Engel sind gesandt. [1]
Diese Zeilen verfasste die Textilkünstlerin Helly Driessen (1910−2006) 1995 zu einem Thema, das in ihrer Kunst wiederkehrend eine große Rolle spielte. Geboren auf Schloss Dyck bei Jüchen − ihr Vater war dort Haushofmeister der Fürsten zu Salm Reifferscheidt − lebte und arbeitete sie bis 1987. 1927/29 lernte sie an der Staatlichen Handels- und Gewerbeschulde in Rheydt die ersten Grundlagen. Im Anschluss studierte sie als eine der ersten Schülerinnen an der Fachschule für Textilkunst in Bonn, die 1929 von der Textilkünstlerin Ella Brösch gegründet worden war. Eindrücke und Erfahrung sammelte sie schließlich auch an der Fachschule für Textilindustrie in Krefeld in der Klasse für künstlerische Web- und Druckgestaltung, die seit 1938 von Gerhard Kadow geleitet wurde, der später an der Werkkunstschule in Krefeld und schließlich ab 1967 als Professor an den Kölner Werkschulen lehrte. Nach ihrer Meisterprüfung in Paramentik richtete Helly Driessen in der Vorburg von Schloss Dyck ein Atelier für Textilkunst ein, in dem sie Zeit ihres Schaffens arbeitete. Schon früh beteiligte sie sich an Ausstellungen christlicher Kunst, u.a. den Ars sacra-Ausstellungen zur Förderung neuer christlicher Kunst in der Nachkriegszeit.
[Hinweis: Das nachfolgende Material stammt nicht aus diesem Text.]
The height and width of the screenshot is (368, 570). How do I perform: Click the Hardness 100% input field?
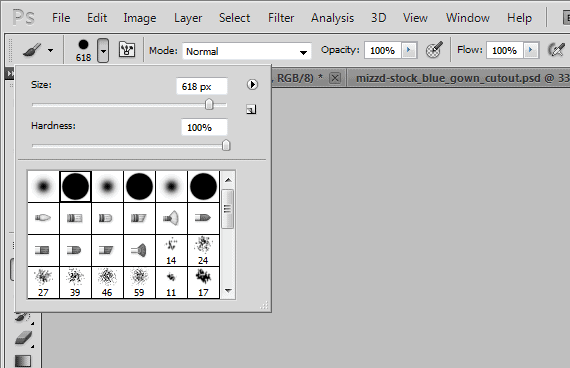coord(204,127)
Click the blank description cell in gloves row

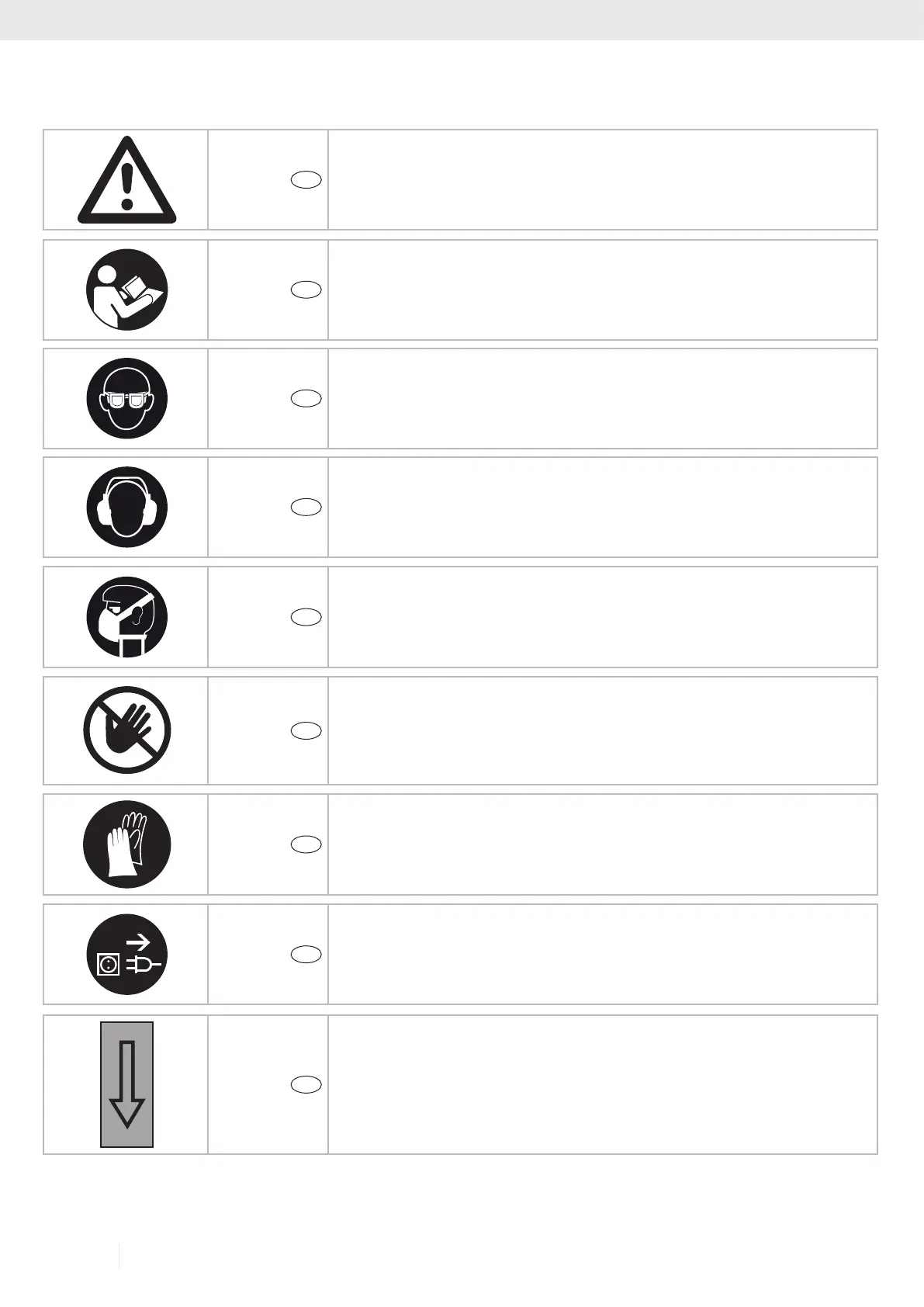[602, 844]
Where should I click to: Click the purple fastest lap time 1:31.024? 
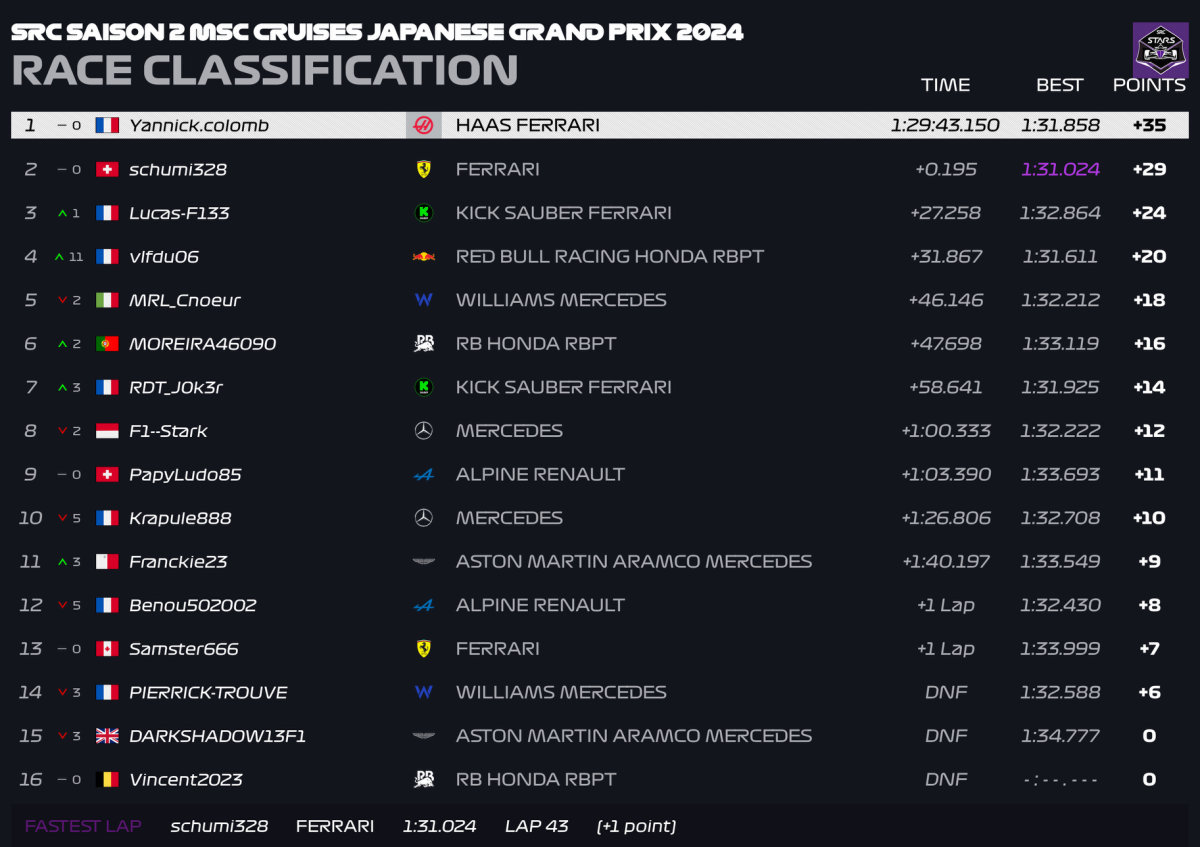pos(1060,169)
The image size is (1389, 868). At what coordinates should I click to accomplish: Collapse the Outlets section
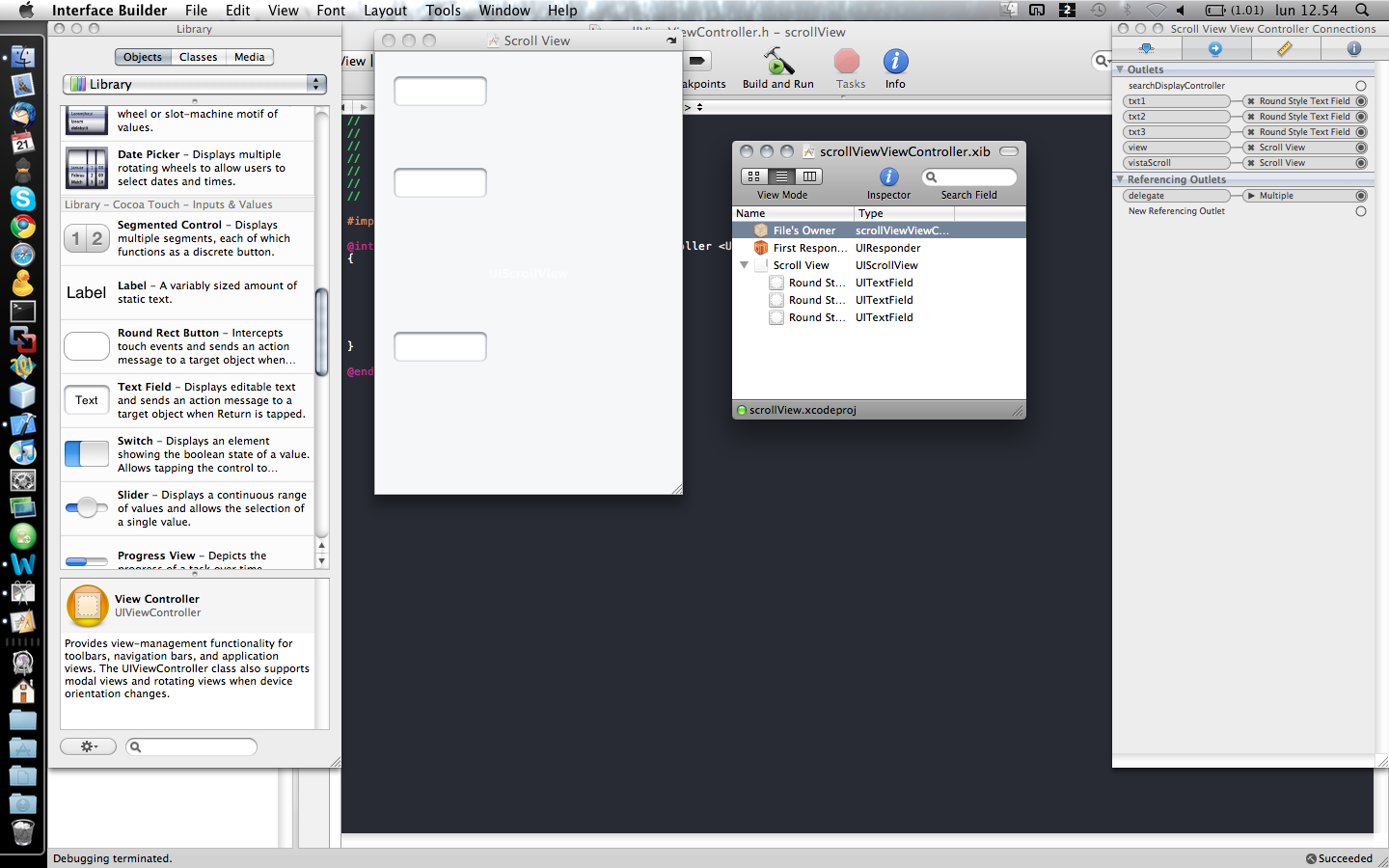[1120, 69]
Besonderen Einfluss auf ihre Motive und Ornamente hatte der 1796 angelegte Botanische Garten von Schloss Dyck, das Blatt des Ginkgos wurde für Driessen zu einer Art Signet. Vermittelt durch die Fürstenfamilie gelangte Helly Driessen früh an bedeutende Aufträge, darunter 1956 ein rotes Pontifikalornat für die Dormitio Abtei in Jerusalem für den Deutschen Verein vom Heiligen Land.
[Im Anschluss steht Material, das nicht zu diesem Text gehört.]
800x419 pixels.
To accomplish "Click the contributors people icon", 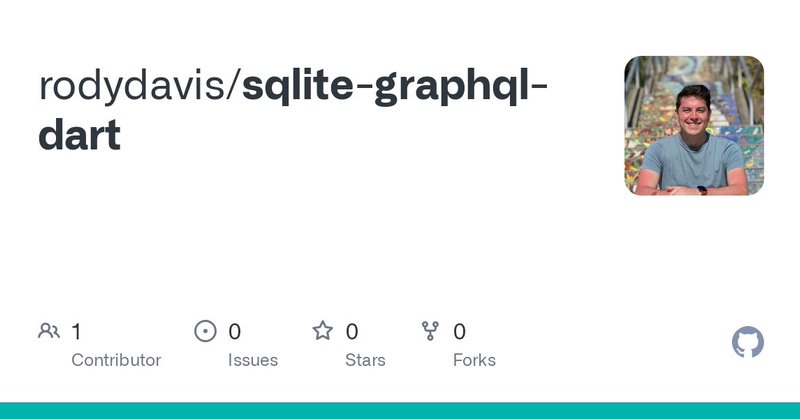I will click(x=49, y=331).
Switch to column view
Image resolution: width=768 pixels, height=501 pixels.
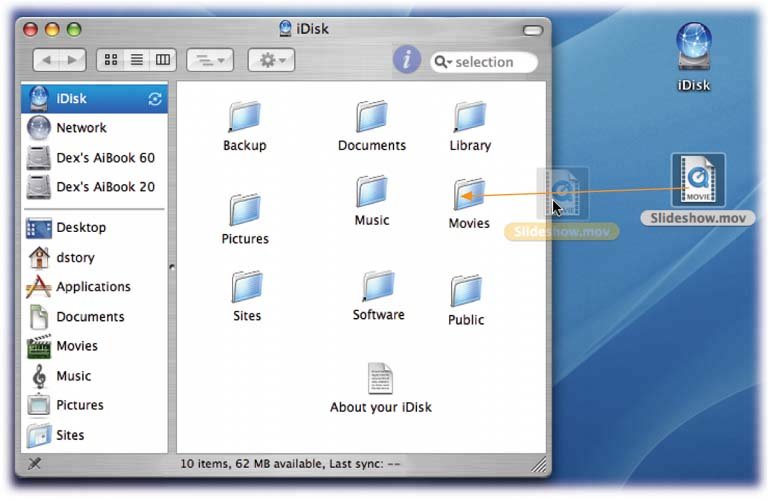tap(162, 61)
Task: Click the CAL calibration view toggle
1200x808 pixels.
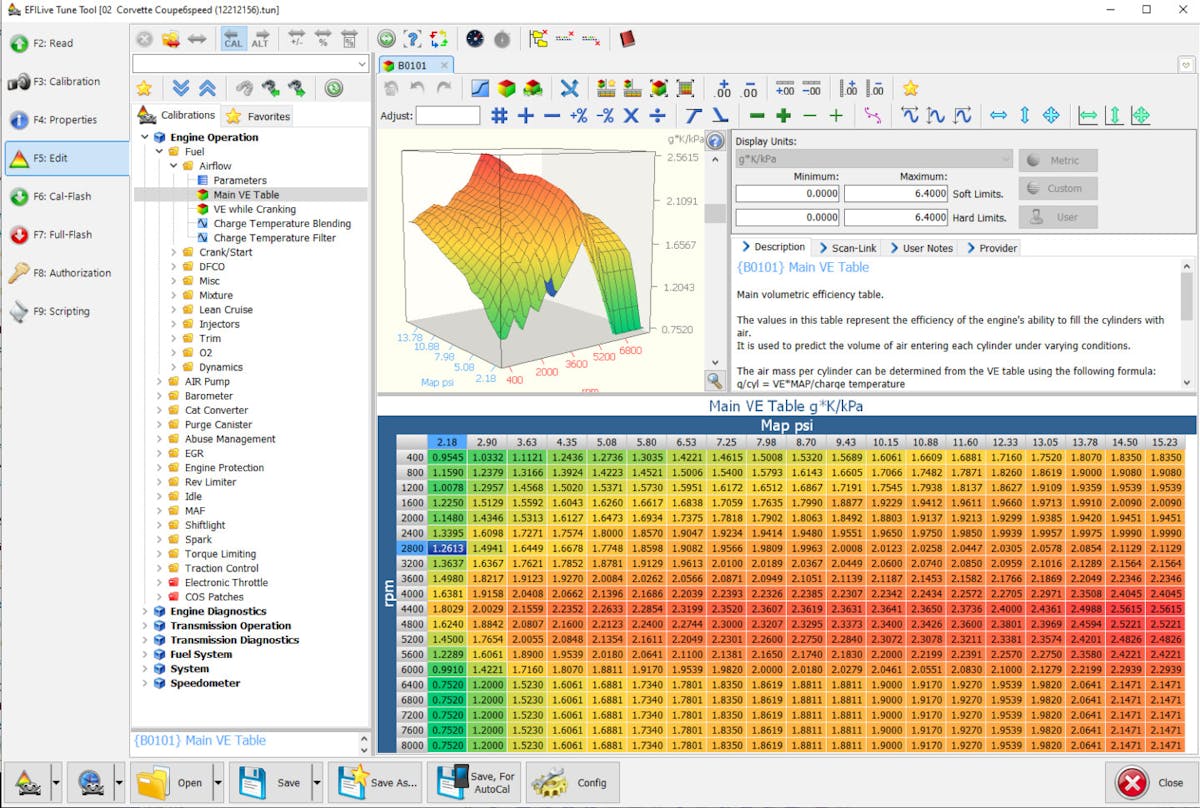Action: coord(233,39)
Engel haben Driessen immer wieder beschäftigt, ihre Darstellungen finden sich zahlreich in ihren Werken. Linien und Formen fließen zu monumentalen, eindrucksvollen Figuren zusammen, ihre Kontur bot sich zur Abstraktion gewissermaßen an. Gleiches gilt für Driessens spirituell sehr eindrückliche Darstellungen der Muttergottes mit Kind. Ihre aus kraftvollen Linien gebildeten Figuren heben sich kaum vom Hintergrund ab – auch der Ratinger Behang zeigt dieses Ineinanderfließen der Linien, aus denen sich schließlich der Engel im prachtvollen Flügelgewand mit sogenannten Pfauenaugen herausbildet, die rechte Hand mahnend erhoben. Die Seraphim werden bei Jesaja (6,2) als Engel mit drei Flügelpaaren beschrieben. Mit je einem Flügelpaar bedecken sie als Zeichen der Ehrfurcht ihr Gesicht und als Zeichen der Demut ihre Füße, mit einem fliegen sie.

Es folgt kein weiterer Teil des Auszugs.